Se andando in giro, per strada, si pone a chiunque si incontri la domanda di rito: “come va?”, si ottiene anzitutto una risposta desolante: “uno schifo” – e giù con i guai personali, professionali, economici, di salute. Se però subito dopo la prima domanda se ne ponesse un’altra, molto semplice: “e il resto?”, la seconda risposta invariabilmente sarebbe: “no, il resto va bene”. E’ il resto che ci salva, ha concluso Giuseppe De Rita, chiudendo con questo exemplum la presentazione del 49° rapporto Censis – forse l’ultima nella sede CNEL di villa Borghese, con l’ente in via di abolizione.

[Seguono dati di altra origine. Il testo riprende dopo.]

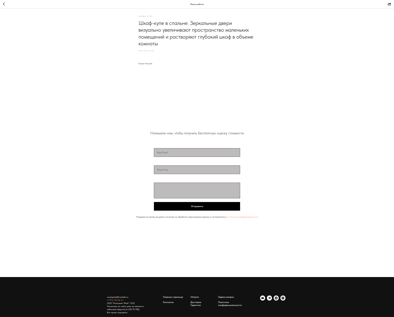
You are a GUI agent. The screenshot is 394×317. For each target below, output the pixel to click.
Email (157, 145)
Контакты (168, 302)
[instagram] (282, 299)
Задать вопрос (226, 296)
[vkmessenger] (276, 299)
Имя (156, 162)
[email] (262, 299)
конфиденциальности (248, 217)
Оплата (195, 296)
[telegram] (269, 299)
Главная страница (173, 296)
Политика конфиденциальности (230, 304)
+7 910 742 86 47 (115, 300)
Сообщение (161, 179)
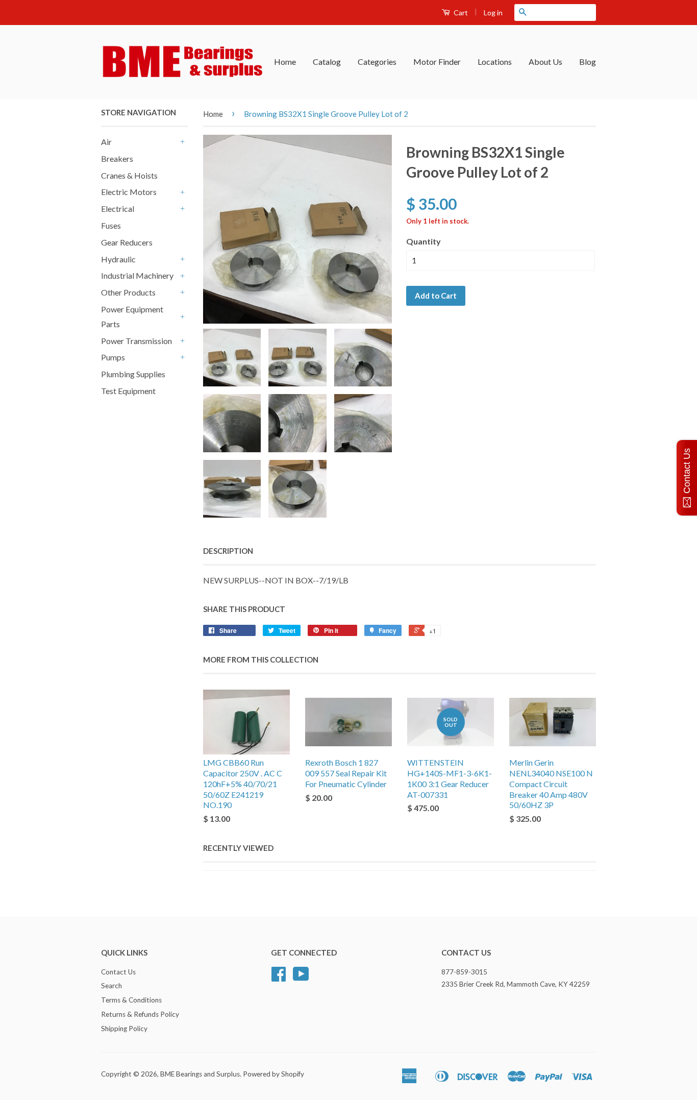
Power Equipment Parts (132, 316)
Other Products (128, 292)
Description (228, 550)
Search (111, 986)
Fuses (111, 225)
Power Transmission (136, 341)
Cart (460, 12)
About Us (545, 61)
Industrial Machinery (137, 275)
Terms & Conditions (131, 1000)
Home (285, 61)
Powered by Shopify (273, 1074)
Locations (495, 61)
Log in (493, 12)
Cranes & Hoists (129, 175)
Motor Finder (437, 61)
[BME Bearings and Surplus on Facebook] (278, 977)
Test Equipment (128, 391)
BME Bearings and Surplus (200, 1074)
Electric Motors (129, 192)
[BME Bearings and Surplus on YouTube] (301, 977)
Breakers (117, 158)
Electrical (117, 208)
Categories (377, 61)
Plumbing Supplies (133, 374)
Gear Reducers (127, 242)
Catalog (327, 61)
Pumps (113, 357)
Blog (587, 61)
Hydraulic (118, 259)
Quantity (423, 241)
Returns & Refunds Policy (140, 1014)
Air (106, 141)
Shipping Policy (124, 1028)
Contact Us (118, 972)
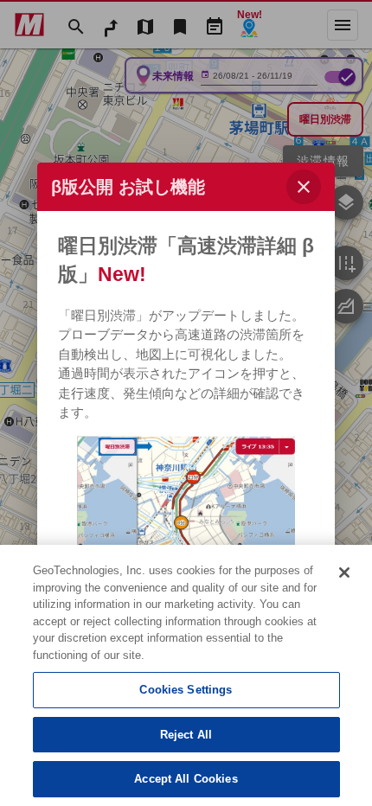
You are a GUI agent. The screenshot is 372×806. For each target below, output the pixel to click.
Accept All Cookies (185, 778)
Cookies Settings (185, 689)
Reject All (186, 734)
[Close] (344, 572)
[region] (186, 675)
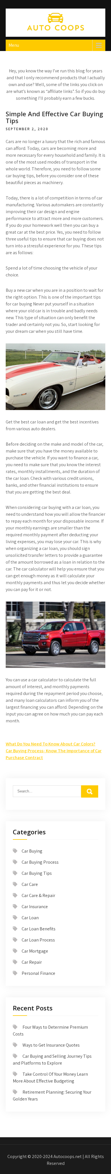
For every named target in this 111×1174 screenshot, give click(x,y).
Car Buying (32, 851)
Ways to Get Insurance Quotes (51, 1045)
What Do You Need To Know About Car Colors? (50, 744)
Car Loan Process (38, 940)
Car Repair (32, 962)
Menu (14, 45)
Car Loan (30, 918)
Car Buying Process (40, 862)
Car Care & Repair (38, 895)
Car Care (30, 884)
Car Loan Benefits (39, 929)
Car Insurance (35, 907)
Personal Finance (38, 973)
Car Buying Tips (37, 873)
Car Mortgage (35, 951)
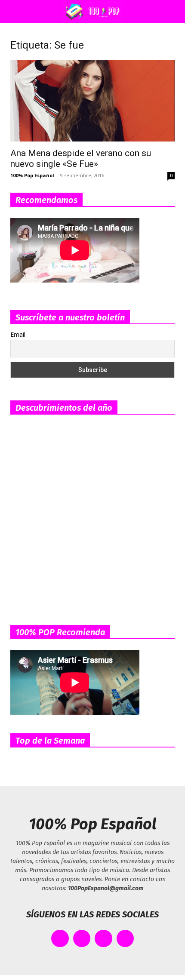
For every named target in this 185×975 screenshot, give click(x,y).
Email (17, 334)
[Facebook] (60, 938)
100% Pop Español (32, 175)
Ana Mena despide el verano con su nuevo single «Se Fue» (80, 158)
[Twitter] (82, 938)
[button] (14, 11)
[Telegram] (125, 938)
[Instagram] (103, 938)
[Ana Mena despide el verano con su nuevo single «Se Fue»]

Resto significa macerie, rimasugli di un paese incatenato allo “zero virgola”, di una società “a bassa autopropulsione”, di un’economia prostrata da una lunga crisi, solo ora interrotta da una piccola rimonta congiunturale; ma resto significa anche avanzi, porzioni di valore, di settori, di competenze (gastroalimentare e tecnologia, tra tutti), magari trascurati fino a poco fa, e adesso tornati al centro di iniziative positive grazie all’ibridazione e all’inventiva che risultano infine vincenti. Il resto sono gli stranieri, meglio integrati in Italia che in altri paesi europei, perché proiettati verso una cetomedizzazione che in Francia o in Gran Bretagna è stata loro negata; il resto sono le località turistiche marittime e montane, tradizionalmente trascurate a favore delle città d’arte, che oggi sembrano aver invece superato in attrattività; il resto è la ricettività extralberghiera che cresce mentre quella tradizionale lamenta un declino apparentemente inarrestabile; il resto sono i bar, i take away, le pizzerie, le gelaterie e pasticcerie che nelle nostre strade sostituiscono ormai ferramenta, librerie, abbigliamento, cambiando il panorama urbano.
La nostra saggezza popolare ha sempre fatto conto sul resto, senza mai raccontarselo più di tanto. E dunque ha torto Derrida, per De Rita: proprio dal resto possiamo ripartire. Nelle parole del decano del Censis si avvertiva con forza l’intenzione di consegnare all’uditorio un lascito intellettuale, dopo sessant’anni di attività professionale appena festeggiati. Un messaggio coerente con gli slogan scelti dal Censis nei rapporti degli ultimi anni per condensare le sue diagnosi sulla società italiana – la mucillagine, lo scheletro contadino, la società molecolare – e nonostante tutto positivo, malgrado l’Italia non smetta di corrispondere alla definizione turatiana di “limbo italico”, richiamata da De Rita: fatto di “mezze tinte, mezze classi, mezze idee e mezze persone”. Ma l’energia che ci serve per uscire da questo limbo non è scomparsa, è semplicemente nascosta, sceglie vie sotterranee, percorsi carsici, e alla fine riemerge. Le caratteristiche storiche del nostro paese – il sommerso, il localismo, l’artigianalità, la dimensione pauperista – operano ancora e in qualche caso generano soluzioni per consolidarci – una tra tutte, la sobrietà nei consumi. In sessant’anni di lavoro, ha detto De Rita infine, non ho mai avuto rancore, mai avuto “il lutto di ciò che non è stato”. Vale anche per l’Italia, per gli italiani.